Siyaset, kuralsız bir alan değildir; siyasetçilerin cirit attığı ve her şeyin mübah sayıldığı bir kulvar hiç değildir; o makamlar da kimsenin degildir; bütün toplumundur... Siyasetin akışı da, devletin hukuk nizamı içinde yol alır sevgili dostum! Şu da var tabi, geçmişte yaşanan anlaşmazlıklar, haksızlıklar ve mağduriyetler varsa bunların bedelini devlet öder; acıları hafifletmek için ya da haksızlıkları gidermek için genel bir af ilan eder ve tekrar tarafların gönlünü ferahlatır; vicdanlar temizlenebilirse temizlenir; itibarlarını iade etmiş olur; başlarını öne eğmekten kurtarır; mağduriyetler giderilir; bir daha yapılmaması için dersler çıkarılır ve devlet hafızasına kaydedilir; rezil rüsva ettikleri insanların onurlarıyla ölmelerini sağlar. Ama her şeye rağmen iz kalır sevgili dostum; iz kalır...Çamur at izi kalsın deyişinde olduğu gibi...Öyle kolay işler değil bunlar.

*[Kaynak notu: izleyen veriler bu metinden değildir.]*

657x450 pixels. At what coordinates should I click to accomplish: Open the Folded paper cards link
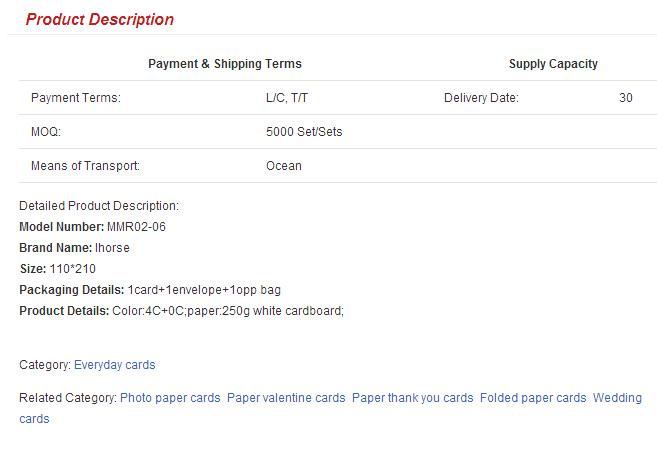533,398
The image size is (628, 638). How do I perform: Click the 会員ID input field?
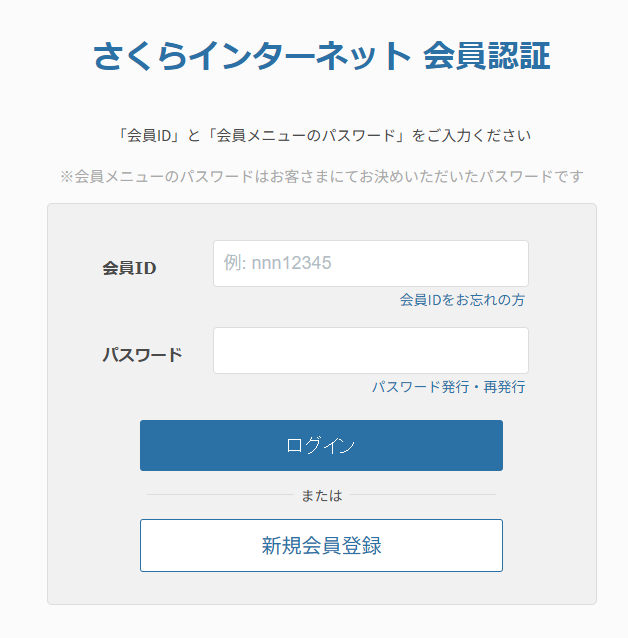(370, 263)
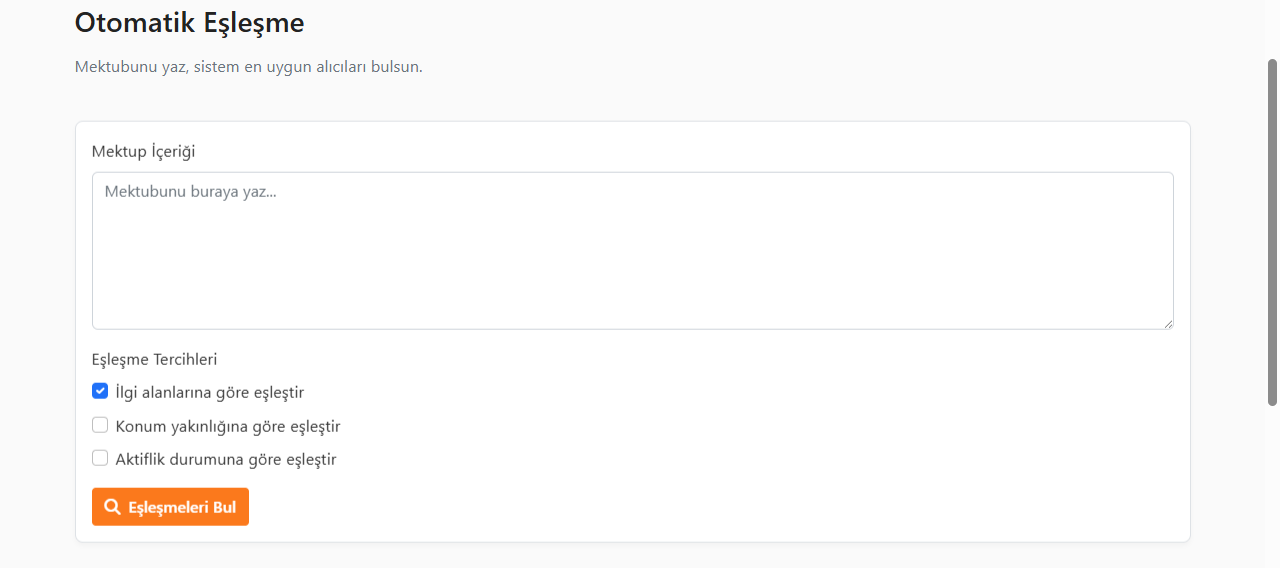Screen dimensions: 1280x568
Task: Click the vertical scrollbar thumb
Action: pyautogui.click(x=1273, y=232)
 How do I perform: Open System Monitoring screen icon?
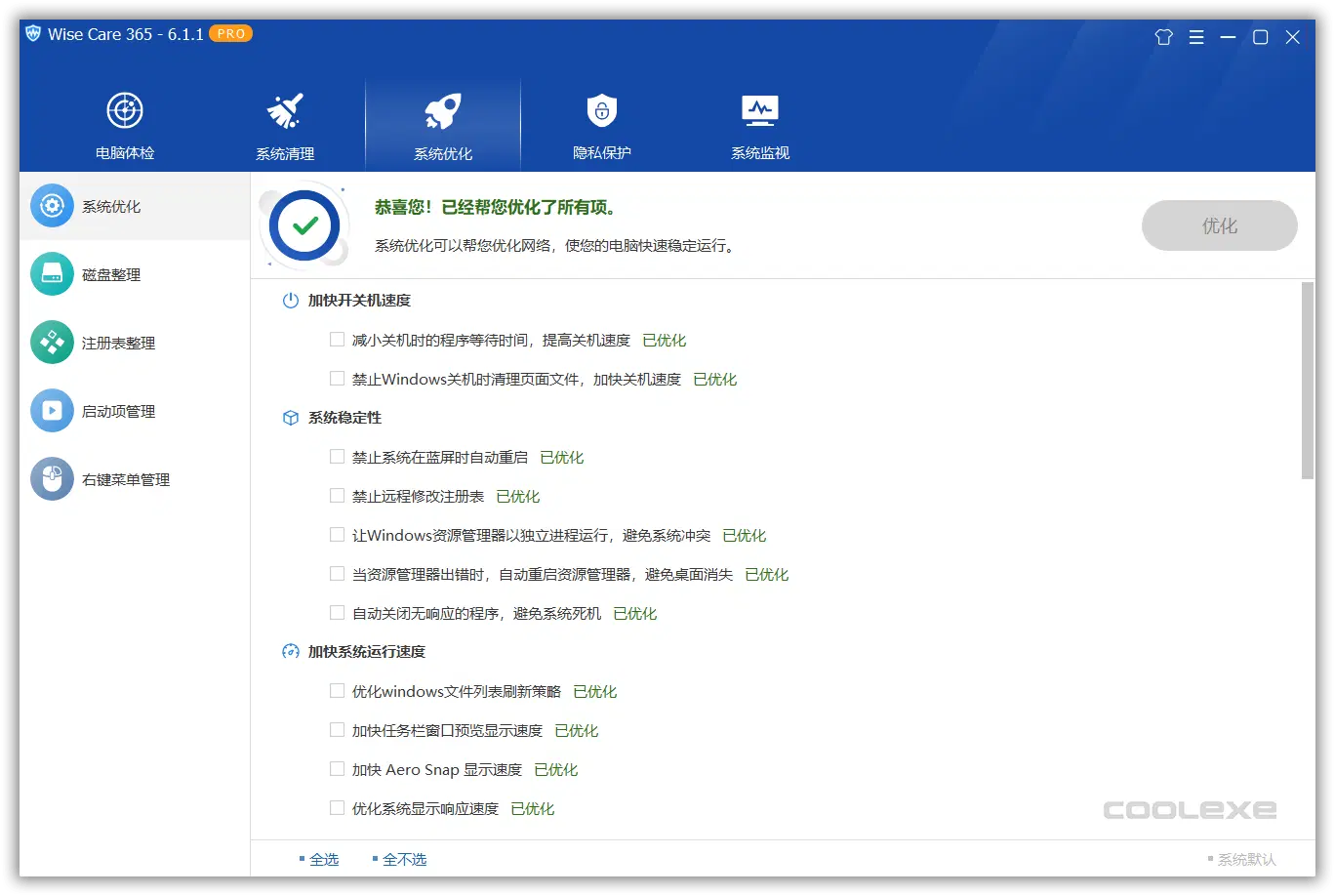coord(759,111)
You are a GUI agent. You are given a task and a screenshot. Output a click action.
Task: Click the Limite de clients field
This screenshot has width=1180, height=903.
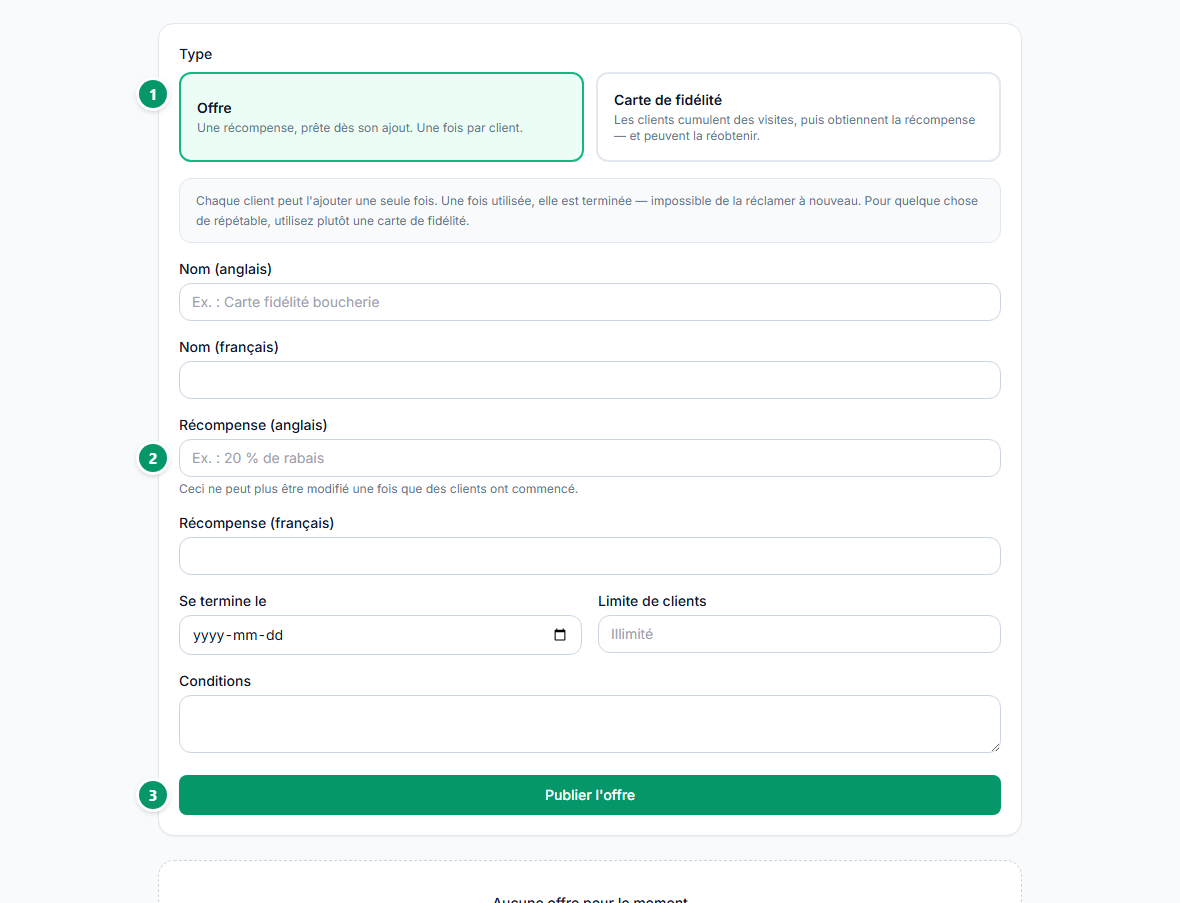pos(799,634)
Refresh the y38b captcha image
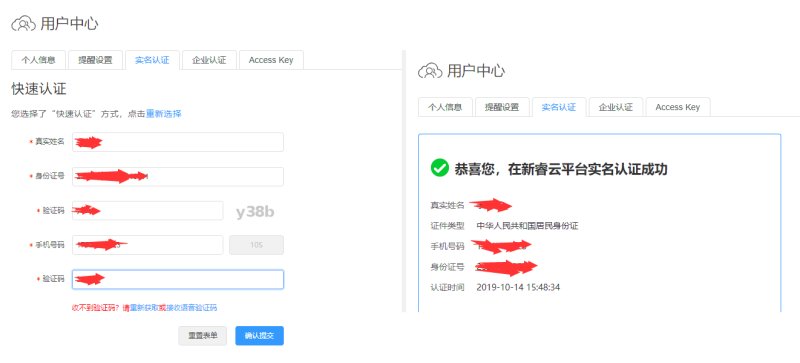This screenshot has width=800, height=363. tap(255, 211)
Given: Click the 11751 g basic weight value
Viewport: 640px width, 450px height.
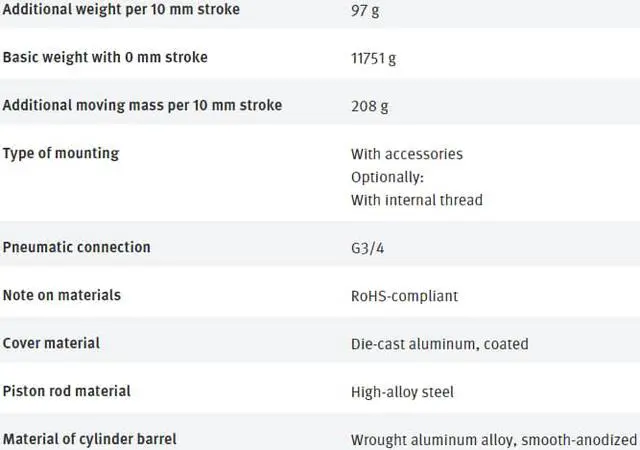Looking at the screenshot, I should [374, 58].
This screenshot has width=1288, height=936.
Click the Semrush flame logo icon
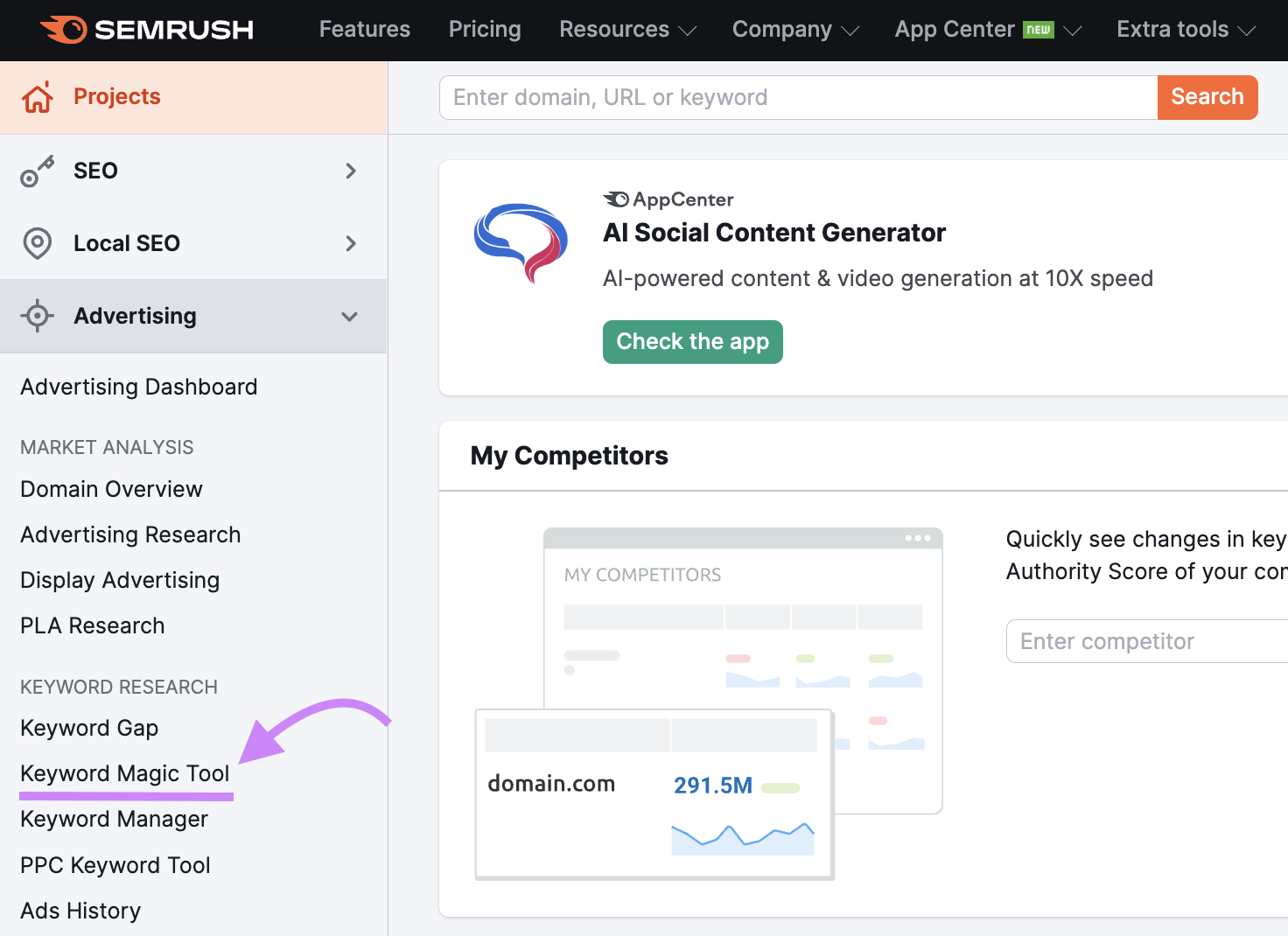[x=64, y=30]
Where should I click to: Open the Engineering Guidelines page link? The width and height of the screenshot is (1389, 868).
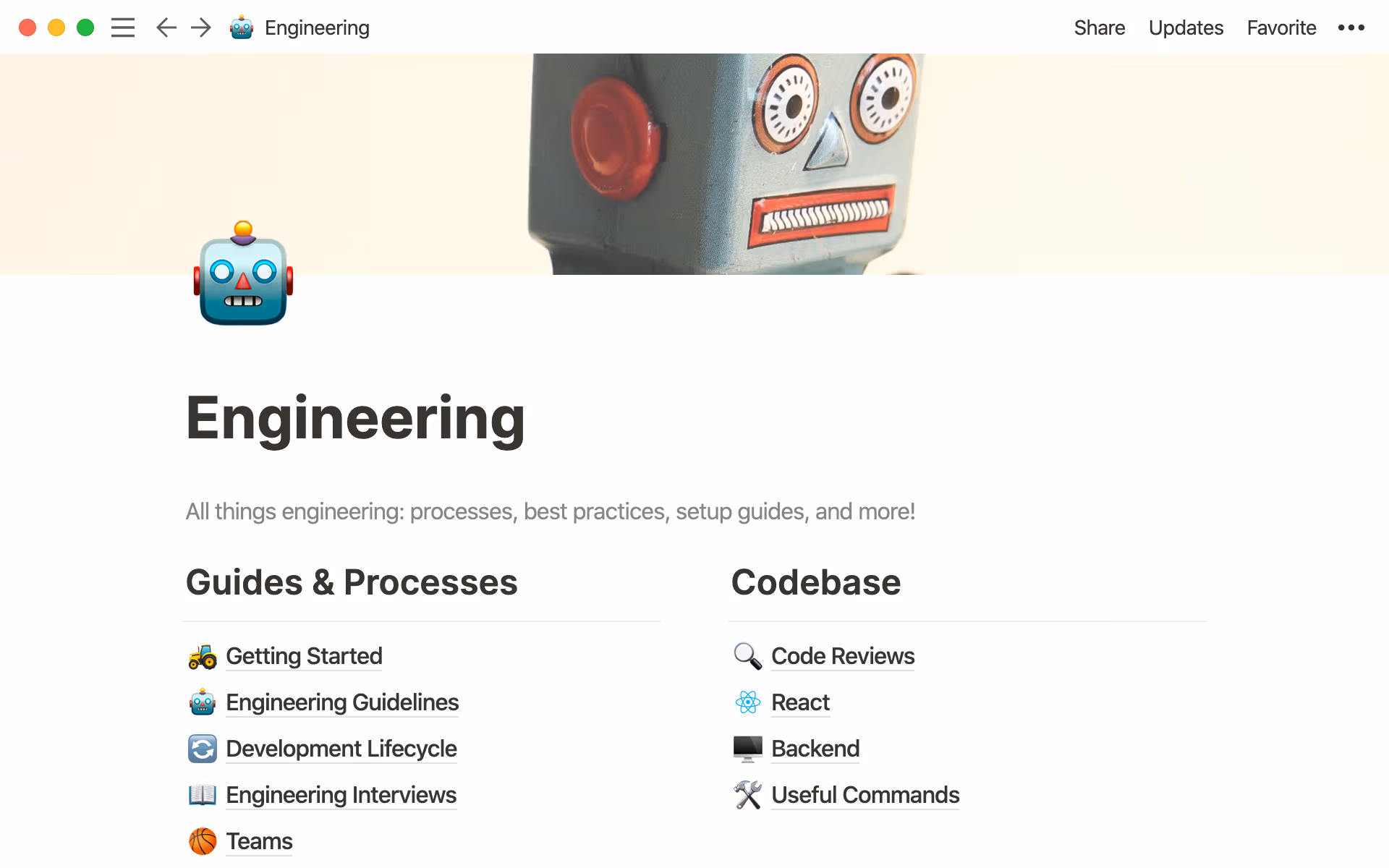point(341,702)
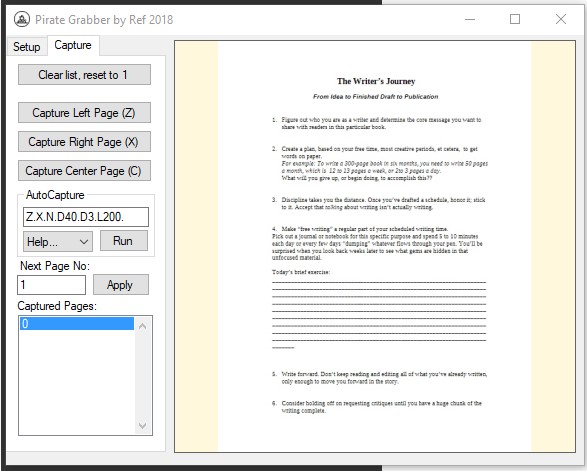Run the AutoCapture script
This screenshot has width=587, height=471.
(124, 241)
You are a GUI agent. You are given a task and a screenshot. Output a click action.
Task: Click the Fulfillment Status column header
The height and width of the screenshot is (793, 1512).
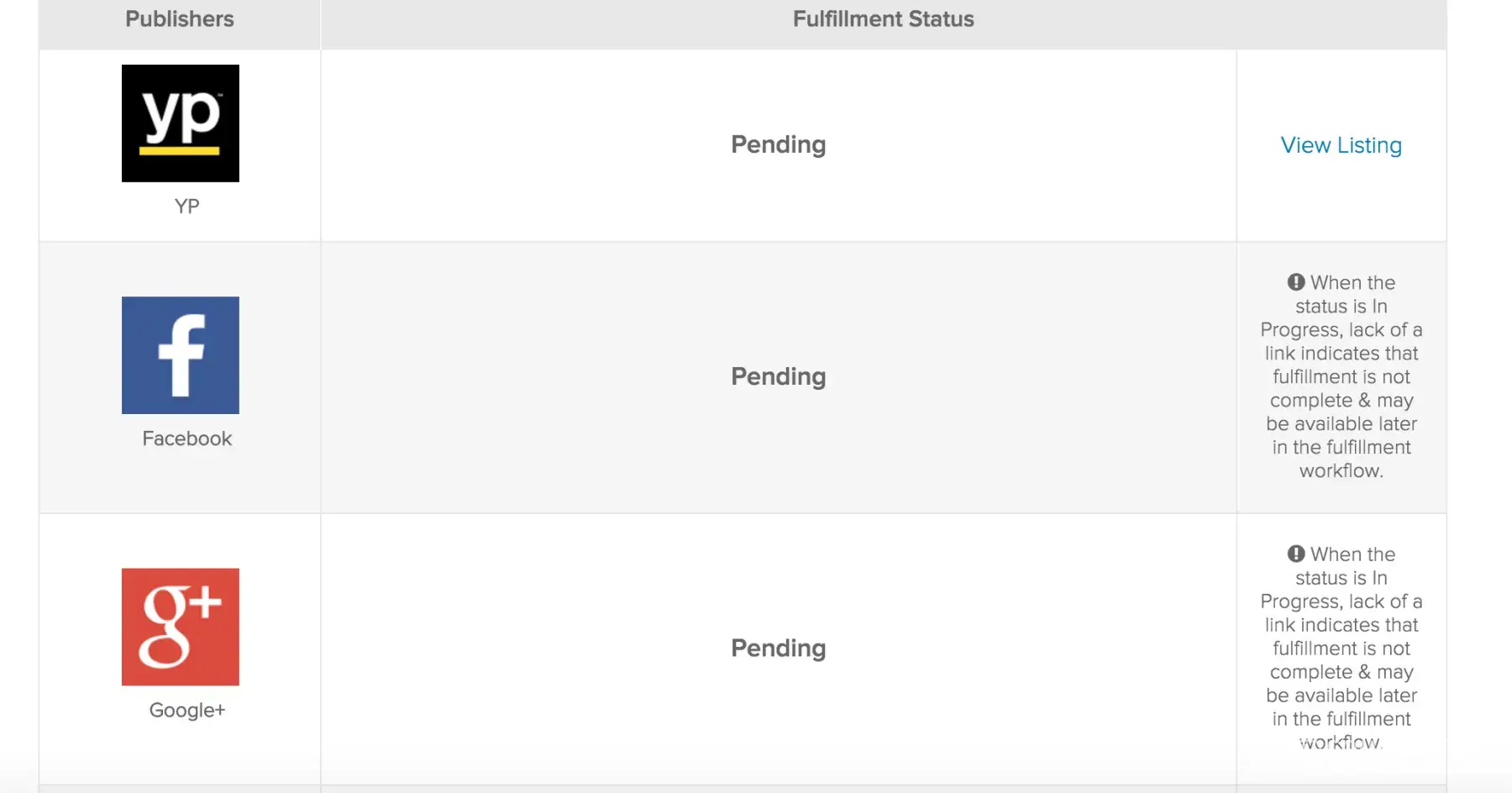click(883, 19)
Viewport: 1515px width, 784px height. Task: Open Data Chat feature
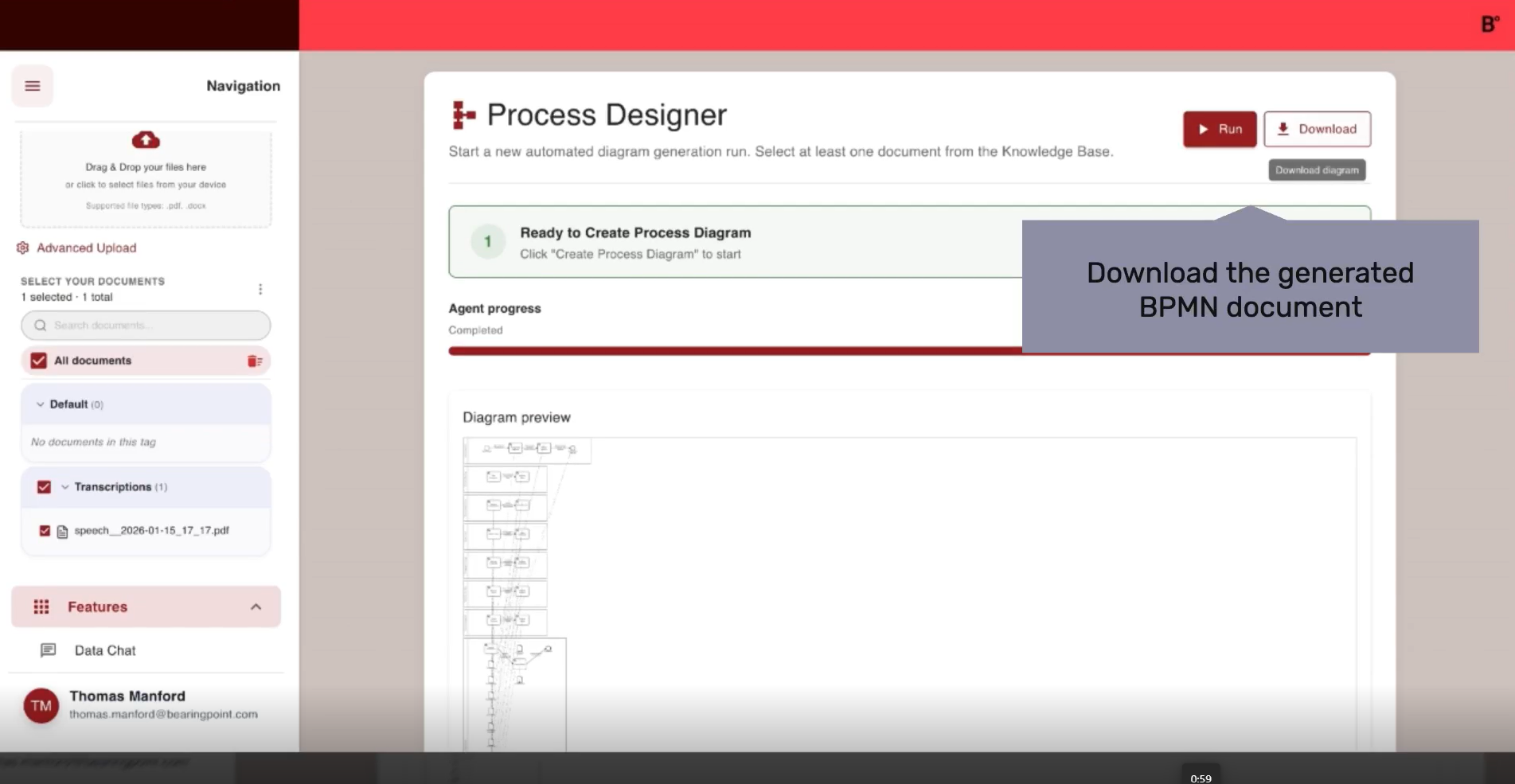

Helalleşmekmiş, günahmış, sevapmış öyle yağma yok. Herkes hatasının bedelini ödeyecek; sıradan insanlar nasıl bedel ödüyorsa öyle ödeyecek...Siyasetin günahı, suçu ve buna mukabil cezayı tanımlar. Sevabı ise iyilikleri, güzellikleri doğrulukları ve bunların karşılığı olarak ödülleri...Helalleşme  derken,  dinsel yönden yasaklanmamış olan, dinin kurallarına aykırı olmayan, dince izin verilen bir konudan mı bahsediyorsun; yoksa, barıştan, affetmekten, kardeşlik bağlarını kurmaktan ve kucaklaşmaktan mı bahsediyorsunuz? Siyaseten bunun dili; günah, sevap, helal ve haram gibi kavramlar üzerinden değil çağdaş hukuk devleti arayışı ve bunu tesis etmekten, yani icradan ve toplumun haksızlıklar karşısında devletin adaletine sığınma güveninden bahsedecekseniz o ayrı! Ahirette ne olacağını ise ancak Allah bilir...!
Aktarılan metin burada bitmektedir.